Dans un arrangement fait en 1469 entre Louis de Bourbon, prince-évêque de Liége, et le duc de Bourgogne, il fut stipulé que « par considération des grands plaisirs et services qu’il at fait a l’eglise de Liége ( Charles-le-Téméraire ! ) et à nous comme chascun scait… aucunement recompenser des grands frais et despens par luy, euz et soubstenu à l’occasion des guerres de Liége… nous luy cederons et transporterons pour luy, ses hoirs et ayant cause pour le temps et terme de trente ans prochainement et a venir, tous les droicts, proufficts et emoluments du Thoulieu et Gabelles que l’on a mis sus et qui se prendent et levent sur tous les biens… passans et qui passeront le dit temps durant par dessoubs le Pont des Arches en la dite cité… »

Liège, Pont Des Arches

Liège, Pont Des Arches

Par cette pièce on voit qu’il était appelé communément Pont des Arches.

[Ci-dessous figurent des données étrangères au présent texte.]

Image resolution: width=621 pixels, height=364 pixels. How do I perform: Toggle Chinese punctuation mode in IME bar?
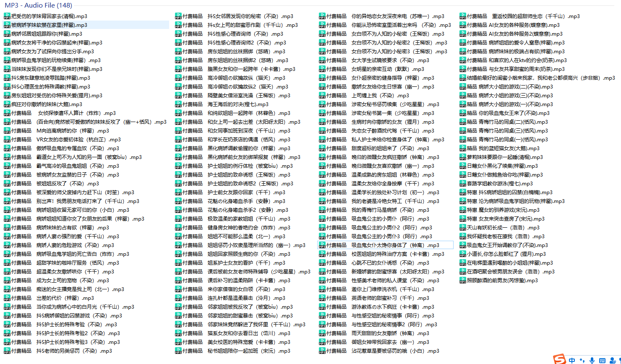point(582,360)
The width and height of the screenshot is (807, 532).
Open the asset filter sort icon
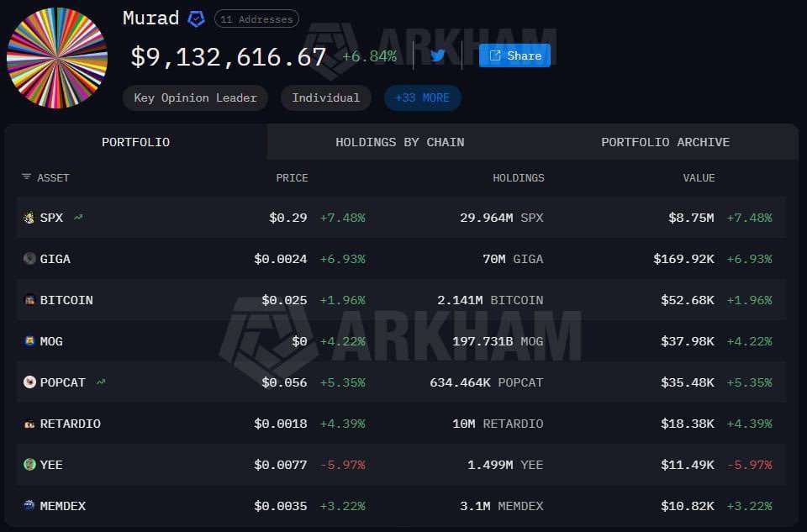pos(26,177)
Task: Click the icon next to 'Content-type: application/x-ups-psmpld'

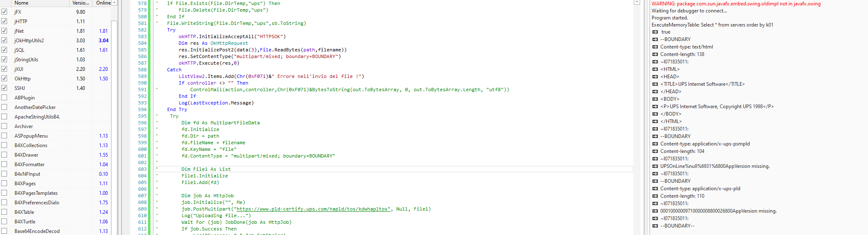Action: pyautogui.click(x=655, y=144)
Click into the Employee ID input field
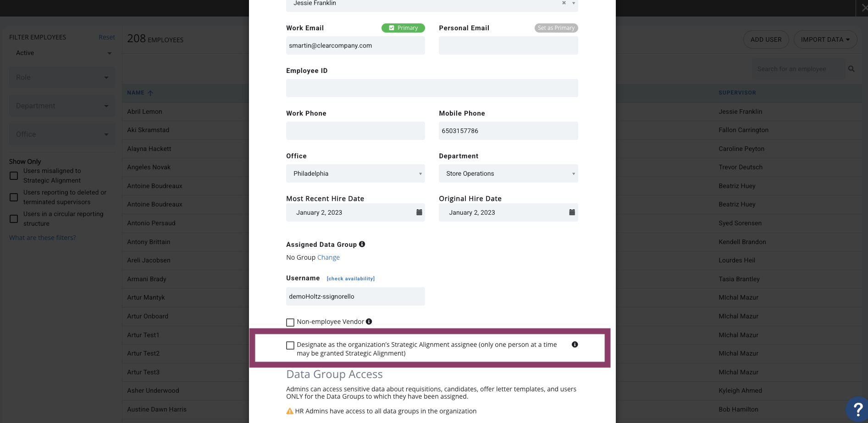This screenshot has width=868, height=423. [x=432, y=88]
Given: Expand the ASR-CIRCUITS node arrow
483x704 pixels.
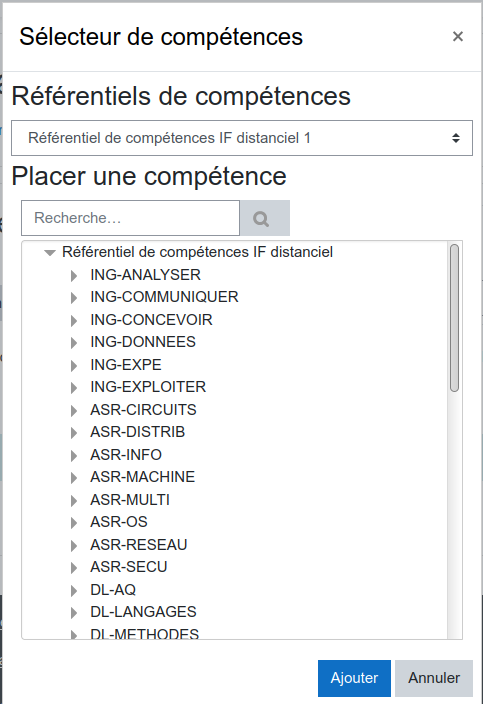Looking at the screenshot, I should click(x=74, y=410).
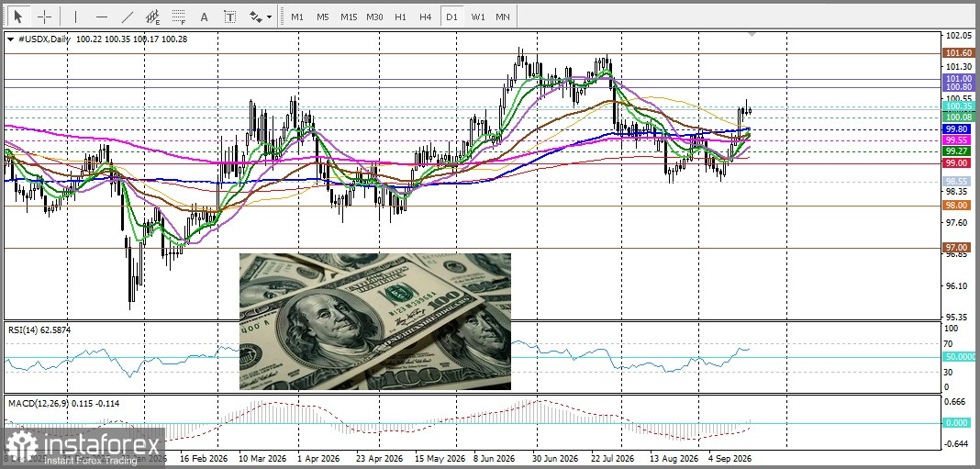This screenshot has width=980, height=469.
Task: Select the Fibonacci retracement tool
Action: [x=179, y=17]
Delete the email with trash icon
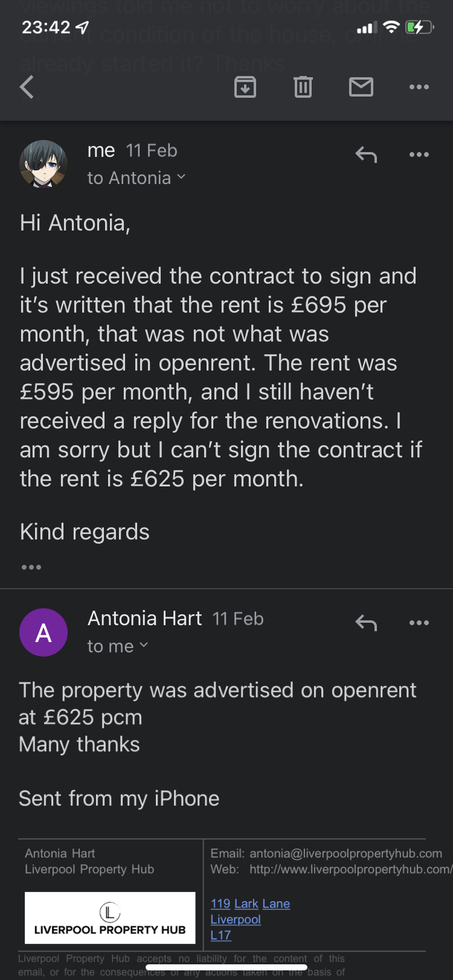Viewport: 453px width, 980px height. pos(303,88)
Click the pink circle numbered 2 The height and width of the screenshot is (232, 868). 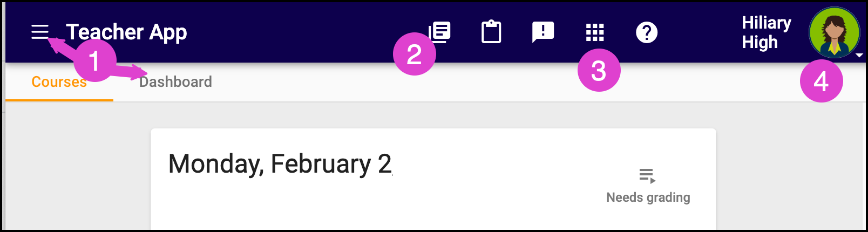[414, 54]
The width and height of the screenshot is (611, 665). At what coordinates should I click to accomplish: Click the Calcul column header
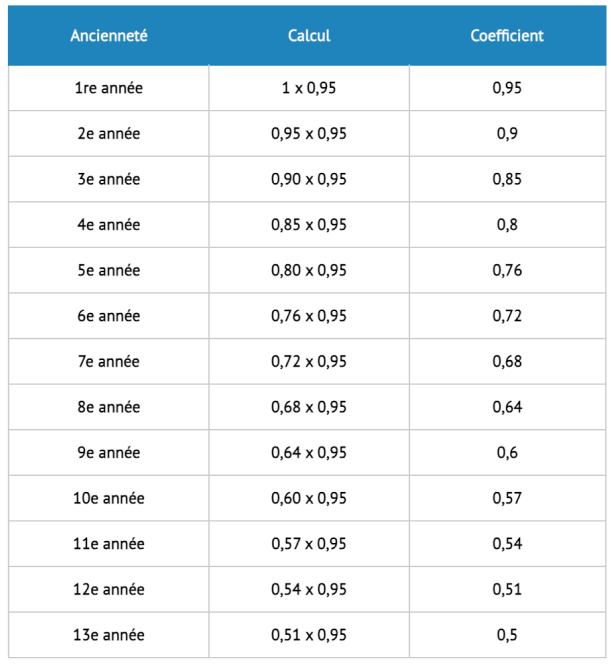tap(309, 36)
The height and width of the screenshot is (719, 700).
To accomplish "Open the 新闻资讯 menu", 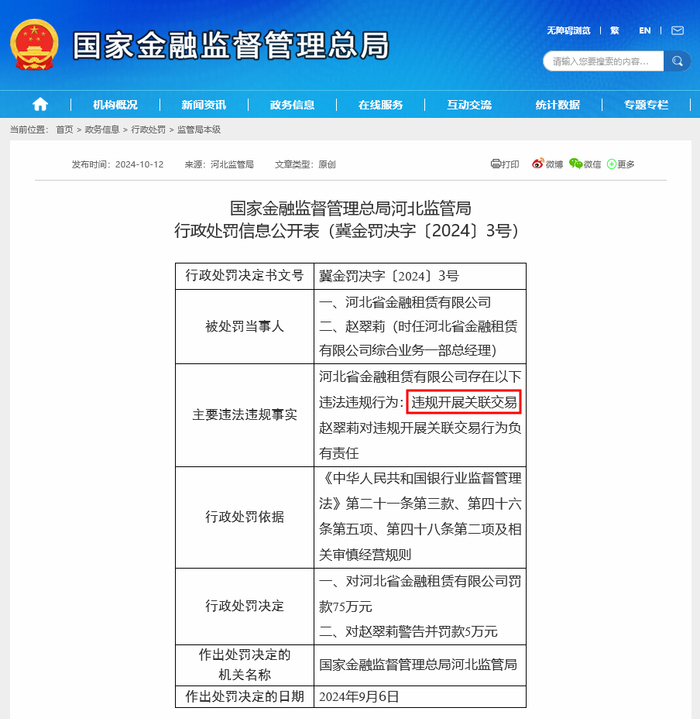I will tap(204, 105).
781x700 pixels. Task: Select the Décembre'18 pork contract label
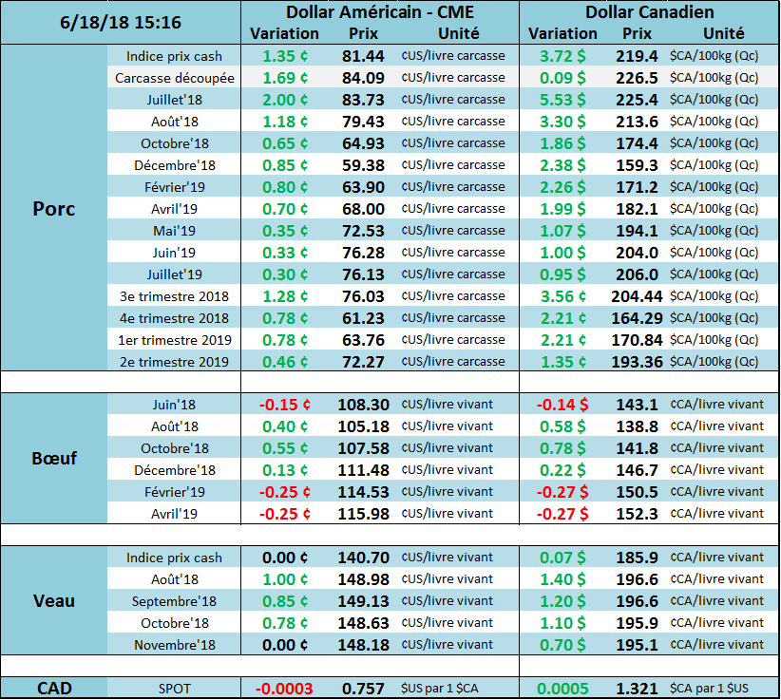point(175,165)

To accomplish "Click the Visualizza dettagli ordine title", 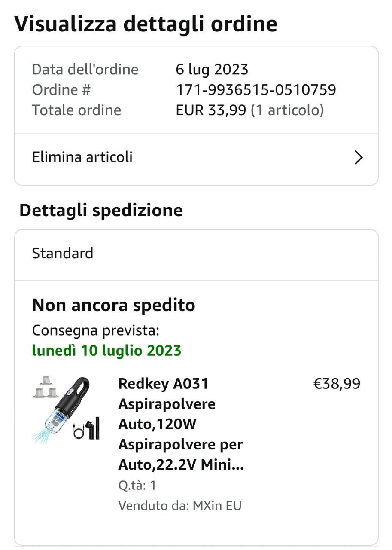I will click(x=146, y=24).
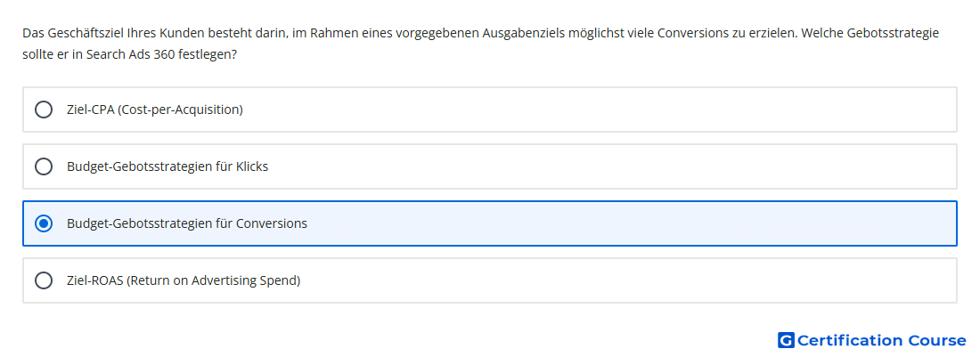Click the Budget-Gebotsstrategien für Klicks label text
Image resolution: width=980 pixels, height=357 pixels.
click(167, 166)
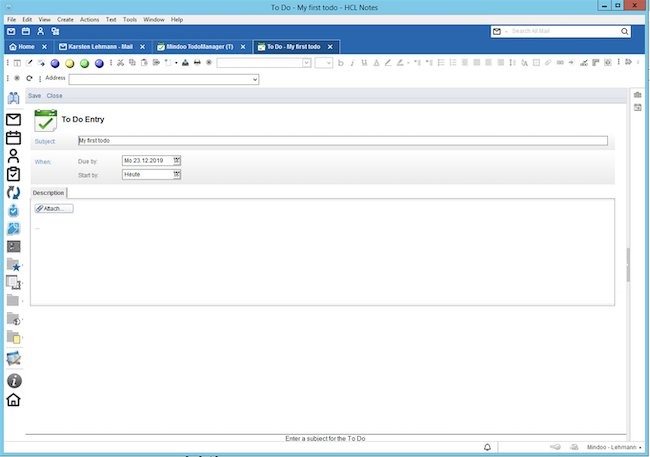
Task: Open the Actions menu
Action: pyautogui.click(x=89, y=19)
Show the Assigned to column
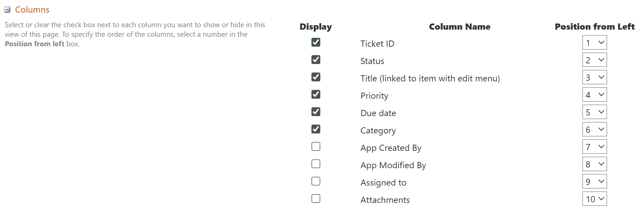 click(x=316, y=181)
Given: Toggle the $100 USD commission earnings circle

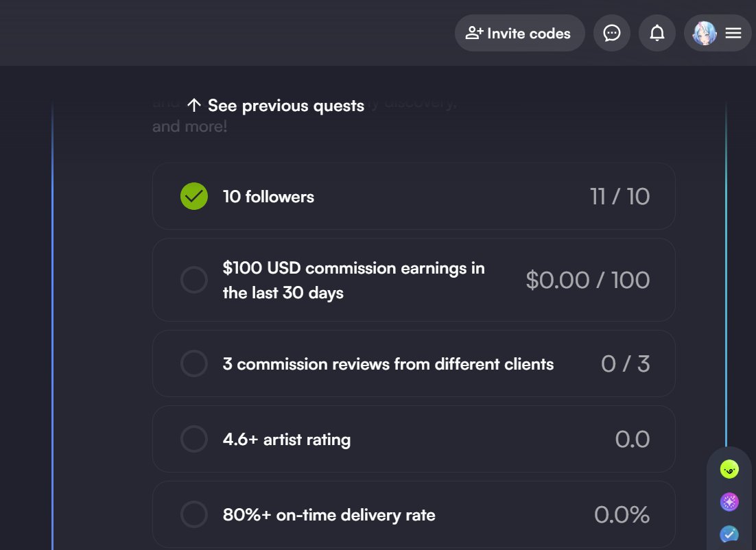Looking at the screenshot, I should (x=194, y=280).
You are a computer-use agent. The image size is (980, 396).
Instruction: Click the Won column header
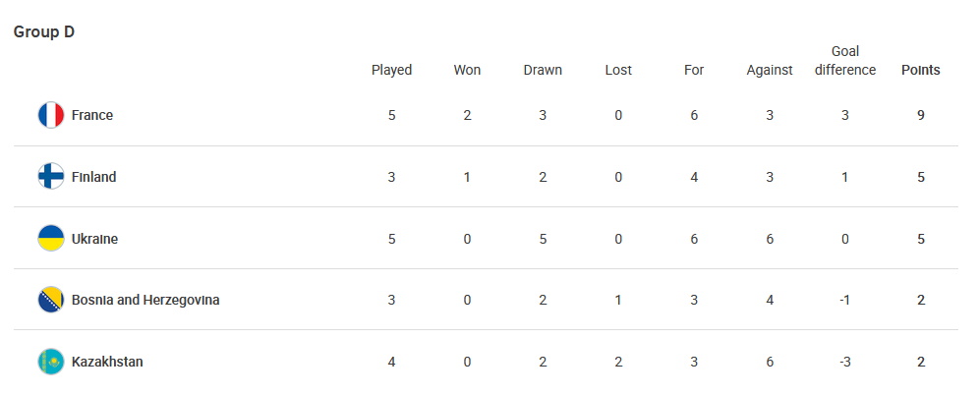467,70
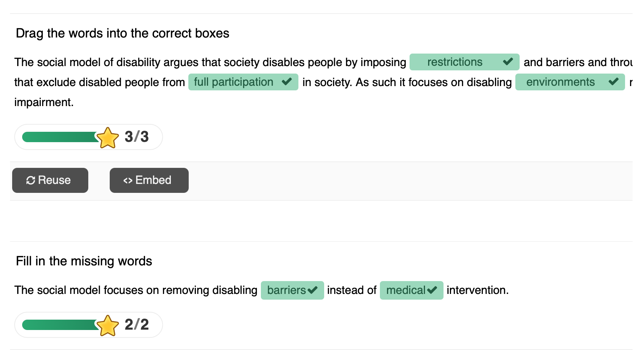Click the checkmark on the restrictions box
The image size is (644, 350).
507,62
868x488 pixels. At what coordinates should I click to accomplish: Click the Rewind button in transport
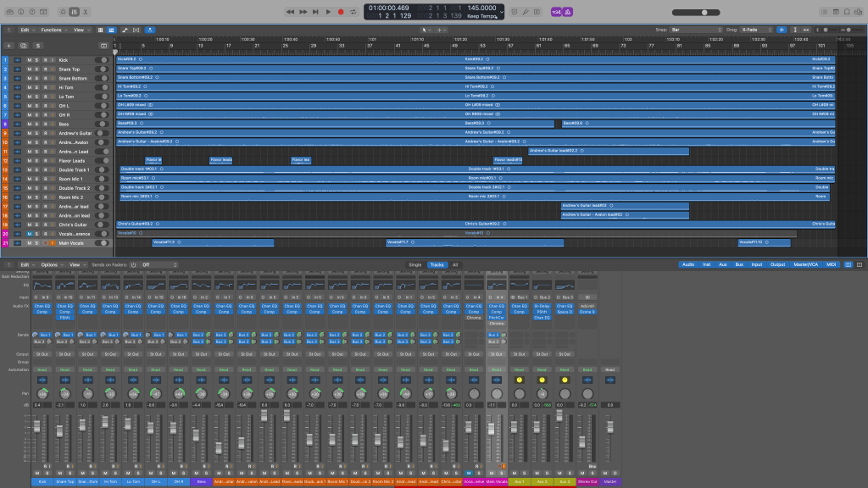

Le Pont des Arches, donc, ne fut totalement réparé qu’en 1479, et l’évêque Robert de la Marck, au grand mécontentement des liégeois, fit dresser sur ce Pont, entre la chapelle et le corps de garde, une porte avec un pont-levis; mais dans une assemblée du Conseil, du mayeur, des échevins et des commissaires, qui eut lieu le 20 du mois de juin 1495, on résolut à l’unanimité de démolir la porte et le pont-levis et de les tronsporter vers le quartier d’Outremeuse, comme étant toujours prêt a se soulever et à venir faire des excursions dans la ville.

Description historique et topographique de Liège, Ferdinand-J. Henaux, Liège, 1837.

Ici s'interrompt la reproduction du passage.